PROBLEM TO WORK ON: Stop after the line containing "Task: Sort by Fecha de modificación column"; retype every line of the data before it exactly, starting from the first.

Collected data:
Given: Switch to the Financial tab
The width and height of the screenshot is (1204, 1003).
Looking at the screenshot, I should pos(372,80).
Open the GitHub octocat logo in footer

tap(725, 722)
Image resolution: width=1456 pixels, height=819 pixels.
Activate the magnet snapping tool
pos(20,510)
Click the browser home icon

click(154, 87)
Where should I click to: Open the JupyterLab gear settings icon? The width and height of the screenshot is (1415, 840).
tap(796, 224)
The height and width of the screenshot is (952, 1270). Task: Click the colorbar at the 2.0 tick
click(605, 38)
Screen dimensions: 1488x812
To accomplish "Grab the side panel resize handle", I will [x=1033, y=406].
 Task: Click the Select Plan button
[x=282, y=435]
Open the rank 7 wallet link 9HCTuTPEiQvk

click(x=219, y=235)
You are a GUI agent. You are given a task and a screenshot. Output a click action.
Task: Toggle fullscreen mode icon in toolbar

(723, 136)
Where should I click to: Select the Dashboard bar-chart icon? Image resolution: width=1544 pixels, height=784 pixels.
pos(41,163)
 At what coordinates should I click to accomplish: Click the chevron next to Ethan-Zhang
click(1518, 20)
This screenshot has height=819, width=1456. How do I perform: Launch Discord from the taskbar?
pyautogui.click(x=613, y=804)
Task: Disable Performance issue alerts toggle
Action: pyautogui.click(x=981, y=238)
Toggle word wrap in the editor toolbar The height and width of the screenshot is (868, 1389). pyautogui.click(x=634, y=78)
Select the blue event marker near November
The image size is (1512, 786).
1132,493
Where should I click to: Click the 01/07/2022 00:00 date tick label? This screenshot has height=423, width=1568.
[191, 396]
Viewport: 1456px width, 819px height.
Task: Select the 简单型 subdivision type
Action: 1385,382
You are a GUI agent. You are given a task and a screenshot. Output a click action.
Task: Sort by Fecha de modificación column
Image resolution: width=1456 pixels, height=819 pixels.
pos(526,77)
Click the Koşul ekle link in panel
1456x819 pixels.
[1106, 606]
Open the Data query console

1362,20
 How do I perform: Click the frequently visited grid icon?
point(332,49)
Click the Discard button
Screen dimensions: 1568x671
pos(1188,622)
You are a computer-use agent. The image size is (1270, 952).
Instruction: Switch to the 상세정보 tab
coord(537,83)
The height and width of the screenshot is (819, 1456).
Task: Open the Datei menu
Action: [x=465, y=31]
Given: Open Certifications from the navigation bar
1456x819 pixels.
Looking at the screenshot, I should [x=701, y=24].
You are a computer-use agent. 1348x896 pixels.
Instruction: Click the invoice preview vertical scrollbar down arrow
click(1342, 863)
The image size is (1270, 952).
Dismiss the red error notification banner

FINAL ANSWER:
Given: Switch to the Financial tab
The width and height of the screenshot is (1204, 1003).
Looking at the screenshot, I should pos(372,80).
Open the GitHub octocat logo in footer

tap(725, 722)
Image resolution: width=1456 pixels, height=819 pixels.
Activate the magnet snapping tool
pos(20,510)
Click the browser home icon

click(154, 87)
Where should I click to: Open the JupyterLab gear settings icon? The width and height of the screenshot is (1415, 840).
tap(796, 224)
The height and width of the screenshot is (952, 1270). Task: Click the colorbar at the 2.0 tick
click(605, 38)
Screen dimensions: 1488x812
To accomplish "Grab the side panel resize handle", I will [x=1033, y=406].
 Task: Click the Select Plan button
[x=282, y=435]
Open the rank 7 wallet link 9HCTuTPEiQvk

click(x=219, y=235)
You are a GUI agent. You are given a task and a screenshot. Output a click action.
Task: Toggle fullscreen mode icon in toolbar

(723, 136)
Where should I click to: Select the Dashboard bar-chart icon? Image resolution: width=1544 pixels, height=784 pixels.
pos(41,163)
 At what coordinates should I click to accomplish: Click the chevron next to Ethan-Zhang
click(1518, 20)
This screenshot has height=819, width=1456. How do I perform: Launch Discord from the taskbar?
pyautogui.click(x=613, y=804)
Task: Disable Performance issue alerts toggle
Action: pyautogui.click(x=981, y=238)
Toggle word wrap in the editor toolbar The height and width of the screenshot is (868, 1389). pyautogui.click(x=634, y=78)
Select the blue event marker near November
The image size is (1512, 786).
1132,493
Where should I click to: Click the 01/07/2022 00:00 date tick label? This screenshot has height=423, width=1568.
[191, 396]
Viewport: 1456px width, 819px height.
Task: Select the 简单型 subdivision type
Action: 1385,382
You are a GUI agent. You are given a task and a screenshot. Output a click action.
Task: Sort by Fecha de modificación column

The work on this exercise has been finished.